The medical device sector must meet stringent regulatory requirements plus convince potential customers that they make reliable, safe products. Having a strong commitment to quality can help customers achieve both those aims and others.
Parts of the ISO 13485 process involve identifying and documenting processes. For example, company representatives must find all processes that have even a minor connection to manufacturing. Next, they must create written procedures to establish which elements could introduce risks to the product.
Those threats could range from contaminated equipment to poorly trained personnel. After bringing attention to the risks, company representatives must name and describe measures to mitigate the potential issues.
ISO 13485 does not spell out the specific measures for device manufacturers to take. However, the certification gets people in the mindset that quality happens at every stage of manufacturing and that ongoing efforts enable maintaining high standards.
Reducing the Likelihood of Longstanding Issues
Another component of ISO 13485 requires ongoing managerial reviews to determine whether previously implemented controls work as expected or if further tweaks would get better results. Unfortunately, some leaders see these evaluations as box-checking exercises and feel under excessive pressure to get them done.
However, gathering relevant data and creating processes to keep that information up-to-date and accessible can make it easier to carry out thorough, non-rushed reviews related to ISO 13485.
For example, looking at customer feedback, audit results, new regulatory requirements, and any details of corrective actions taken so far can help decision-makers verify whether quality controls related to ISO 13485 have the desired effects.

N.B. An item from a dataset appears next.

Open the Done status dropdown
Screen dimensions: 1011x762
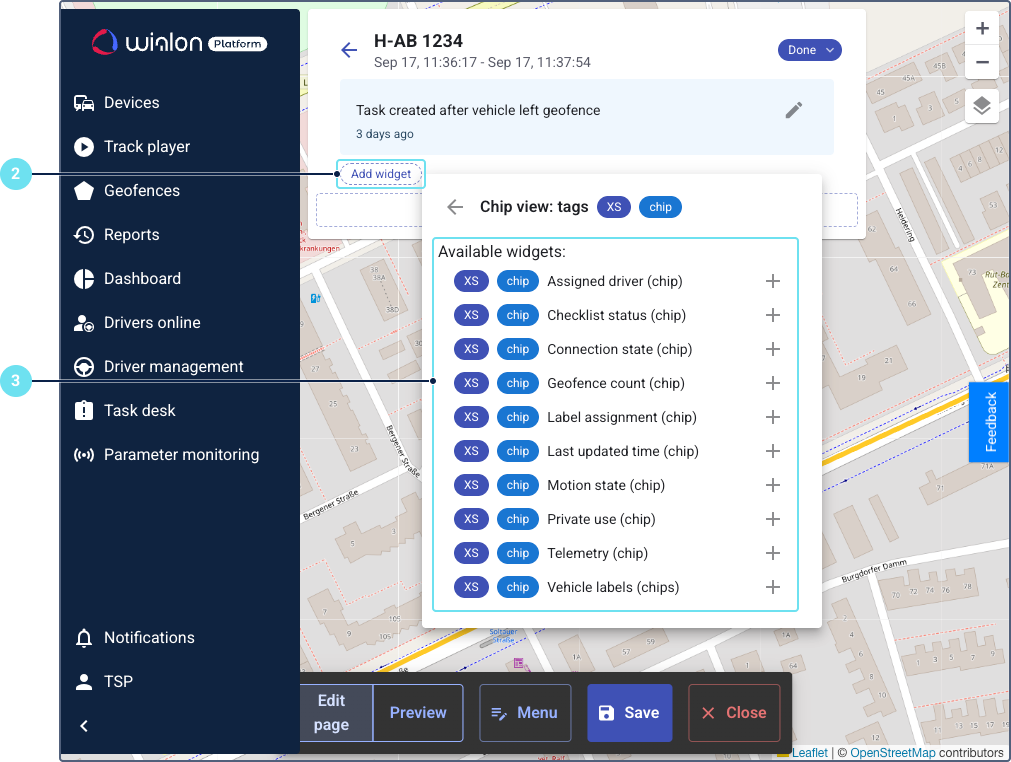click(x=809, y=50)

Additionally, these periodic reviews improve the chances of catching issues that could lead to faulty products or operational efficiencies. They encourage better visibility that limits the likelihood of an unaddressed issue causing long-term problems.

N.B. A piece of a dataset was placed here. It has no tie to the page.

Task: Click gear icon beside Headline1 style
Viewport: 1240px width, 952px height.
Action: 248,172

Increasing Marketplace Competitiveness
The most recent version of ISO 13485 requires that certified companies insist that any subcontractors conform to the standard, too. That means the commitment to quality extends beyond a particular organization. Many potential customers appreciate that, knowing that working with any new company poses challenges. ISO 13485 reduces many of them with its emphasis on quality.
Also, since ISO 13485 is an internationally recognized standard, it can help in cases where company leaders want to expand into other countries and boost their chances of success. Certification assists organizational leaders in conveying that they take quality seriously.

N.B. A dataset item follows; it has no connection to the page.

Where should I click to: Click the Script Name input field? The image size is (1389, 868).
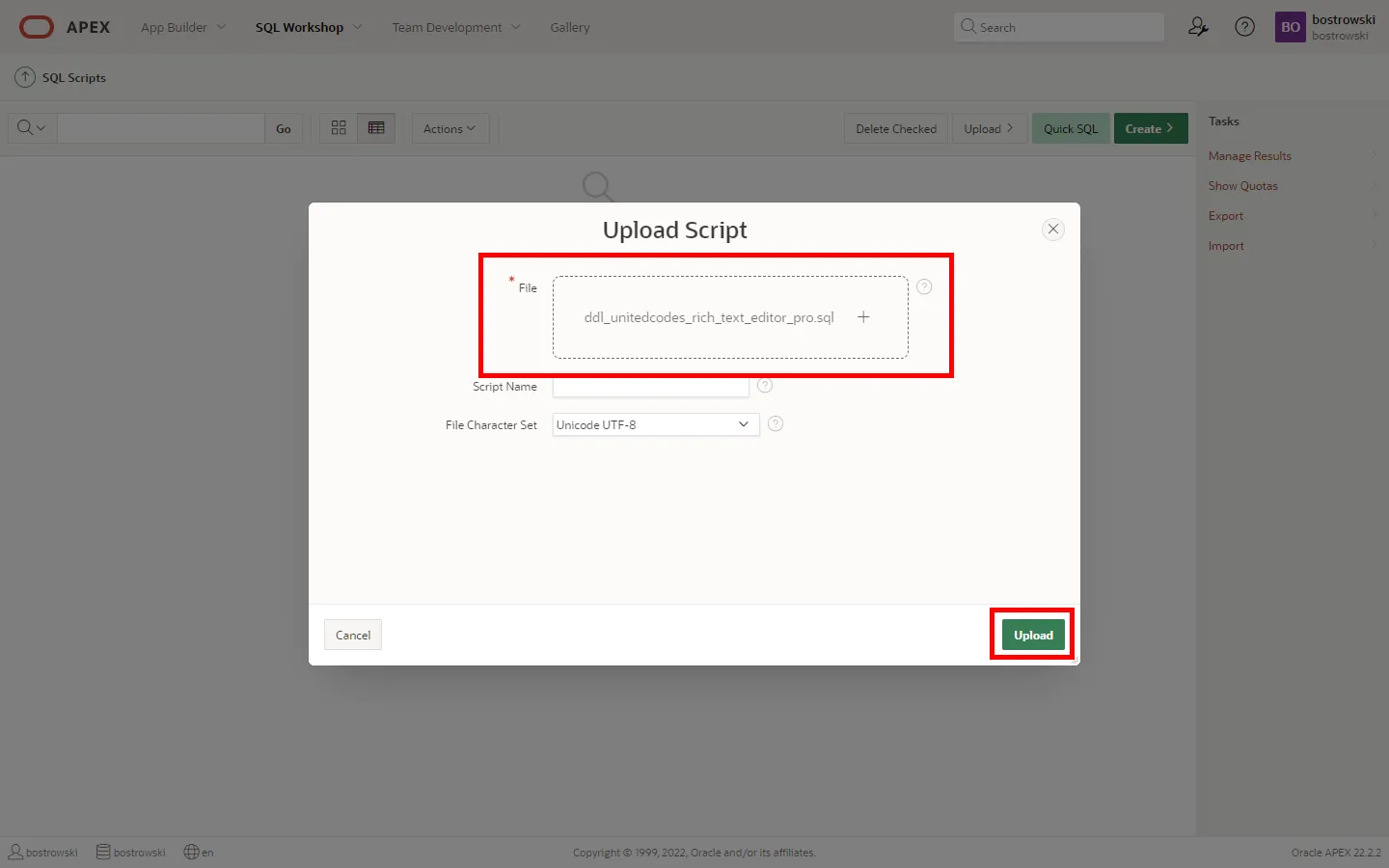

It’s vital to convince stakeholders of efforts to prioritize quality since medical devices directly affect people’s lives. Minimizing the chances of harm and increasing positive outcomes helps potential customers build trust in a company and decide it makes sense to work with or purchase from them.
Helping Products Stay on the Market Without Issues
Statistics indicate that approximately 4,500 medical devices and drugs get taken off the market owing to recalls. Just as managerial reviews of ISO 13485 processes can prevent persistent issues, a certified company is less likely to experience problems that lead to getting products pulled from shelves. In addition to the lost profits that such events cause, recalls can permanently damage the public’s reputation, making many people perceive a troubled brand as unsafe.
However, corrective and preventive actions get built into the ISO 13485 framework, helping company representatives identify and tackle problems faster than they otherwise might. It’s also advantageous that getting certified can help create and maintain a culture of personal responsibility within the organization.
Once an employee understands that a single missed step or ignored protocol could cause quality issues that affect a whole organization, they’ll likely become more conscious of their behaviors and choices made while working.
Plus, if a company does experience a recall, being ISO 13485-certified should make it easier to target where things went wrong and prevent future issues. Doing those things should bolster public trust and reassure people that a device manufacturer has its operations under control.
ISO 13485 Certifications Strengthens Medical Device Companies
The medical device sector is a high-pressure industry where people praise innovation as long as it doesn’t sacrifice user safety. Moreover, manufacturers must respond to demand spikes, as instances like the surge in ventilator needs during the COVID-19 pandemic showed.
Getting an ISO 13485 certification can help a company make positive, permanent quality and process improvements. Thus, representatives from certified companies often find that ISO 13485 contributes to organizational resilience. It’s not right for every organization, but the associated benefits make it well worth consideration.